FARGO, N.D – Sen. John Hoeven of North Dakota has become a key vote for Republicans looking to pass health-care reform. As support for the legislation waned, including from Hoeven, leaders in the Senate pushed back a vote on their bill to repeal and replace the Affordable Care Act.

With the extra time, groups in the state are encouraging their senator to vote down the bill.

Cheryl Schaefle, an organizer for Indivisible Fargo-Moorhead, says her group organized protests at Sen. Hoeven's office and sent him stories detailing the positive effects of Obamacare. She says the proposed cuts to Medicaid in the GOP bill will hurt rural states such as North Dakota.

"There are rural hospitals in North Dakota that especially depend on Medicaid for their patients, for getting paid, and there's fears that some of those rural hospitals will have to close," she explains. "So, we're not talking just about health care. We're talking jobs."

A vote on the Senate version of the bill is scheduled to take place after the July 4 recess.

# [Required action A]
Write down every name of a health-care law or program that appears in the news report on Sen. Hoeven and the health-care bill.
# [Required action B]
Pick up the news report on Sen. Hoeven and the health-care bill after its last sentence and keep writing it.
The rows that follow aren't needed for anything here.

# [Dataset excerpts]

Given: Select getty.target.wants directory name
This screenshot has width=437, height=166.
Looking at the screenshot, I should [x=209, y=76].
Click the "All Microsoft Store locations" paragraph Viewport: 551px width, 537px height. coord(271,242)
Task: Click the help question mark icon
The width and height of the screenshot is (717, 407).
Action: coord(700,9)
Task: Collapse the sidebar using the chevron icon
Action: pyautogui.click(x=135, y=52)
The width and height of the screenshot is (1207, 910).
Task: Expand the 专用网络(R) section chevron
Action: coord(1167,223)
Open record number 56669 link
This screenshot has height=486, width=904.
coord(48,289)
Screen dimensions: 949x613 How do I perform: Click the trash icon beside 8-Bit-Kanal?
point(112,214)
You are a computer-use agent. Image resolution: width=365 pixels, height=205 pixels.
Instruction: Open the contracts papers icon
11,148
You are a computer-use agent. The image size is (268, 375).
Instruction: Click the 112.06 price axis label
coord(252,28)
==
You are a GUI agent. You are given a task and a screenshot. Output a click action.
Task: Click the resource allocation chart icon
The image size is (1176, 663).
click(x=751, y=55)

# [Response A]
Affordable Care Act
Obamacare
Medicaid

# [Response B]
A Congressional Budget Office score of the Senate bill as it was originally proposed said 22 million fewer Americans would have health care by 2026.

Hoeven says people need more choices for their insurance and that there needs to be more competition in the market to make care affordable.

North Dakota's other senator, Democrat Heidi Heitkamp, says 90,000 residents of the state rely on Medicaid and that the bills introduced by the House and Senate are "cruel."

Schaefle says health care is a fundamental right.

"If you look at the Declaration of Independence, it's 'life, liberty, and the pursuit of happiness,' and health care is at the very foundation of those three things," she says.